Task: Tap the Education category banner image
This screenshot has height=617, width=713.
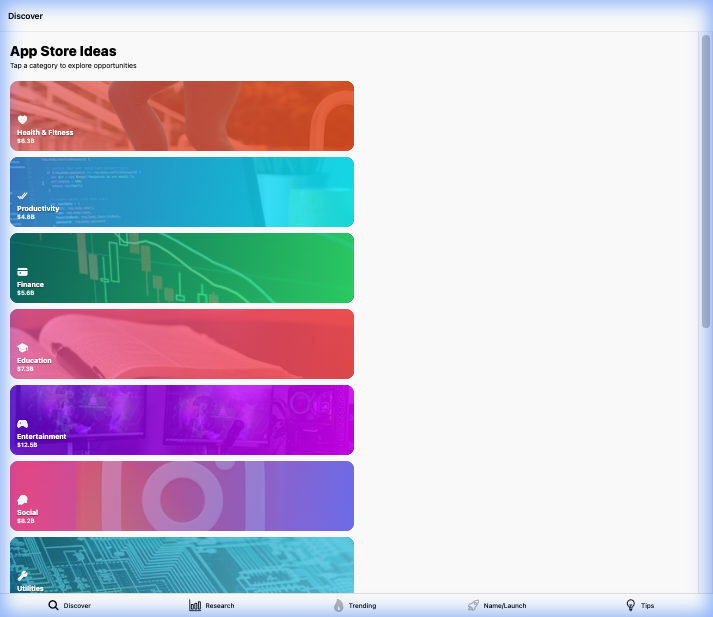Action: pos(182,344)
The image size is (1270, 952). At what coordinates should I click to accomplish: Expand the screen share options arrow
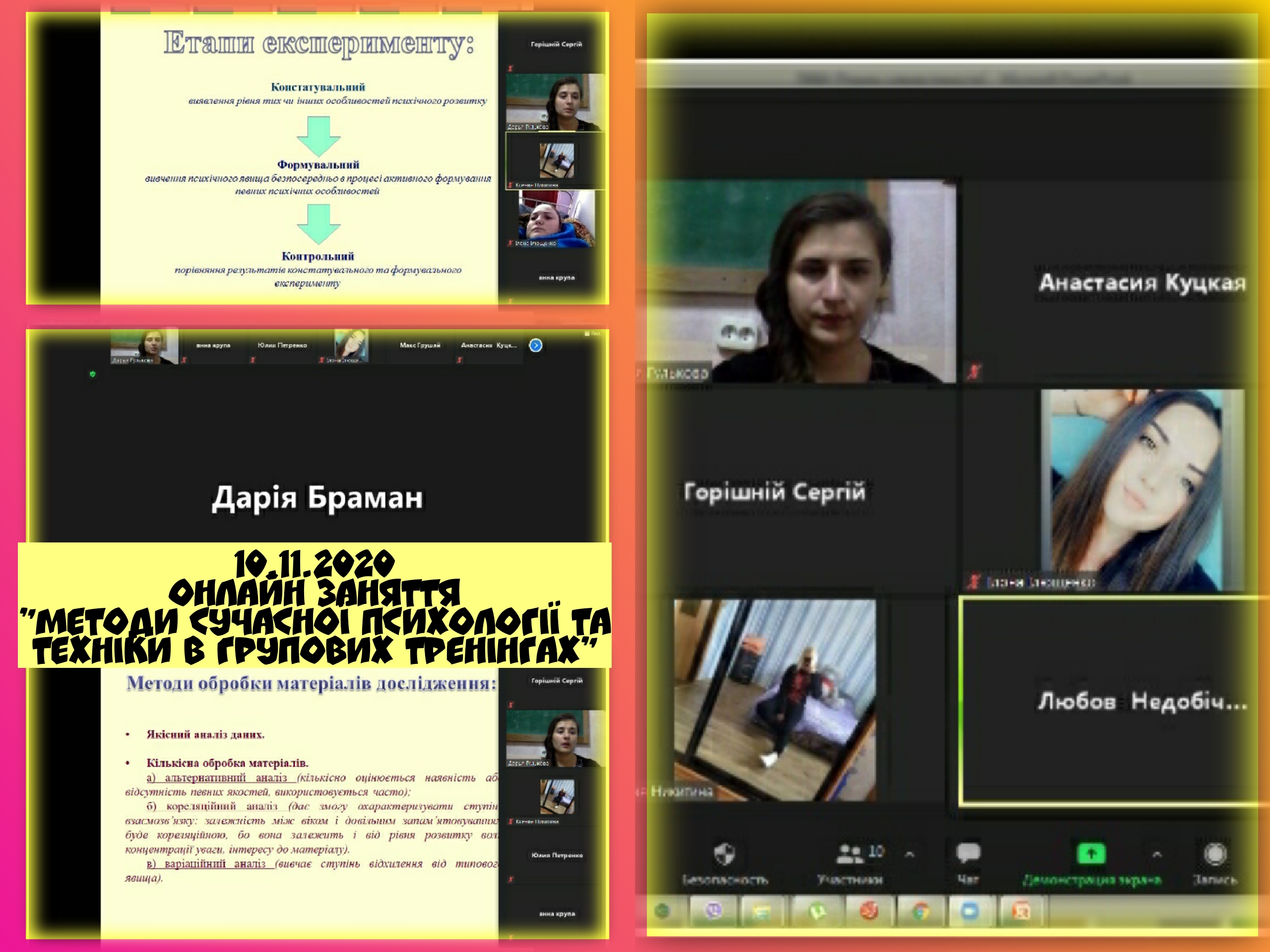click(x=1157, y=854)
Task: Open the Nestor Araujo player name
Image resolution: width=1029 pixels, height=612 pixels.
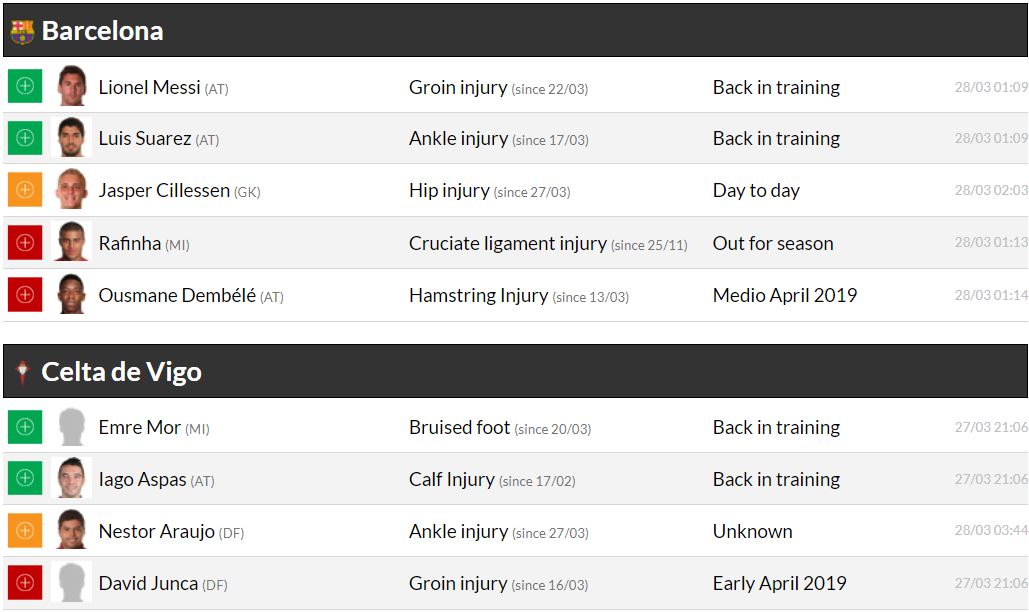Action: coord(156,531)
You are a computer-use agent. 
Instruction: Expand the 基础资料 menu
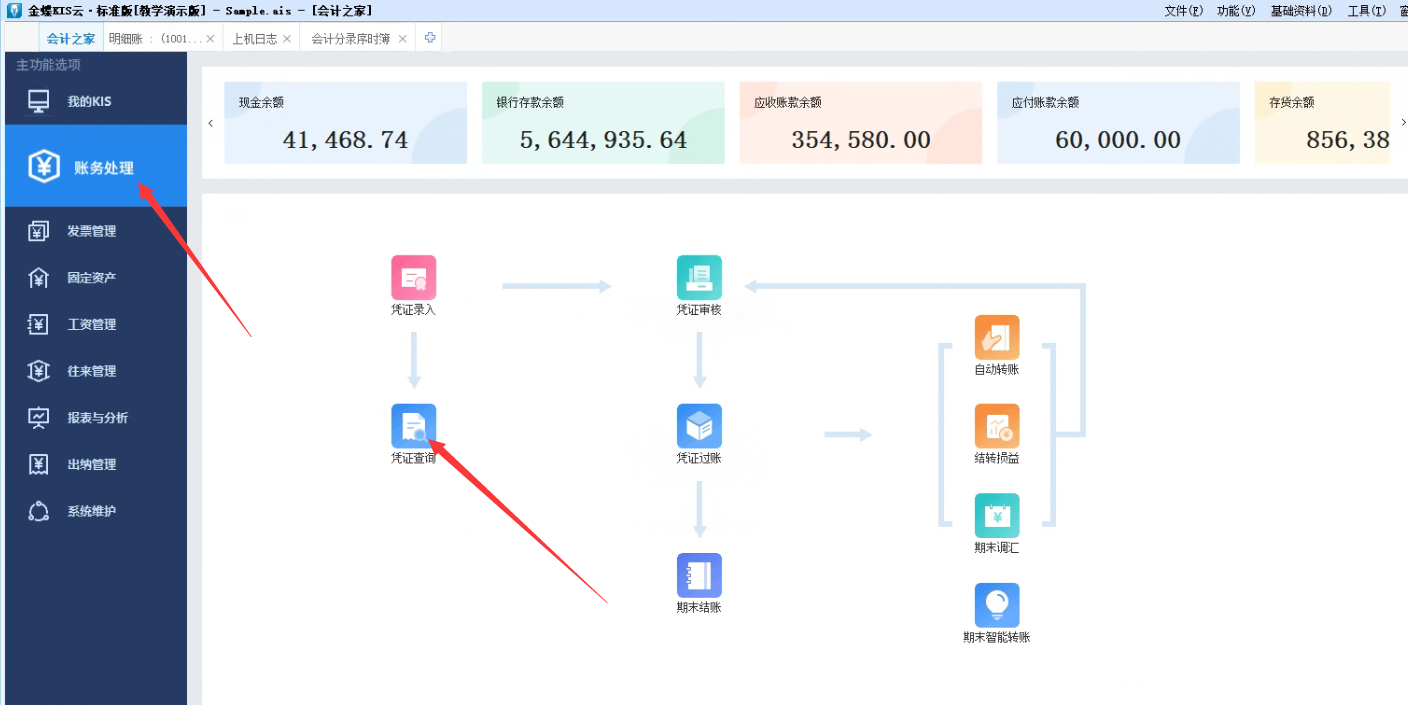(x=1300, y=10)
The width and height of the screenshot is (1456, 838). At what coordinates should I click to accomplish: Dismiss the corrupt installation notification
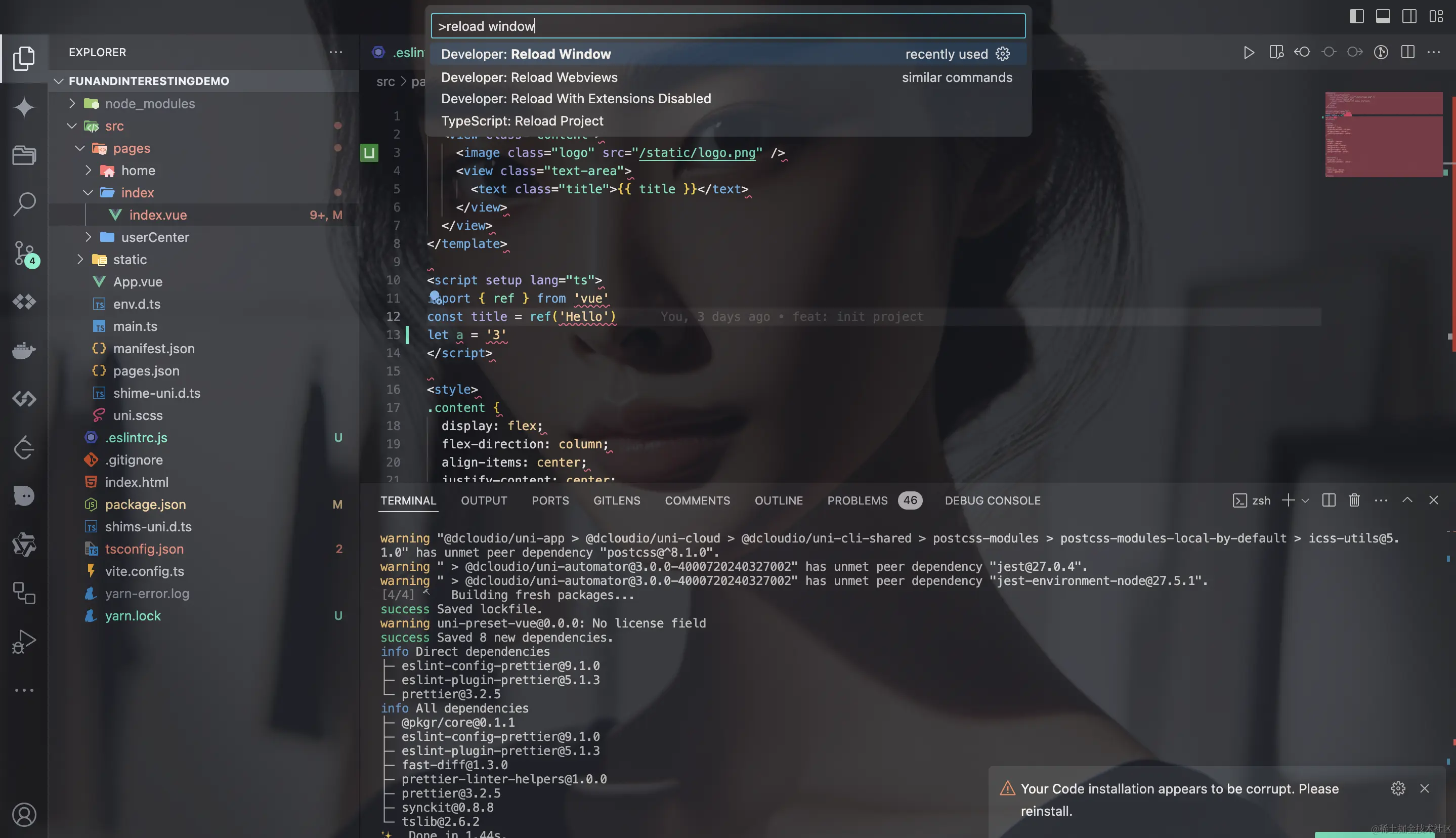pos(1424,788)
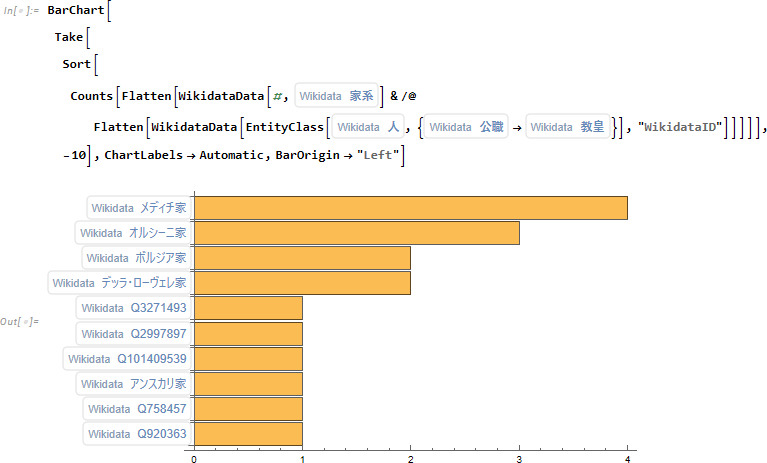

§ **PROBLEM**: Copy the data from the line containing "The width and" through the end of the data, changing "notification" to "alert" and keeping everything else the same. Leave out the pictures.

§ **WRITTEN ANSWER**:
The width and height of the screenshot is (1456, 838). At what coordinates should I click to accomplish: Dismiss the corrupt installation alert
pos(1424,788)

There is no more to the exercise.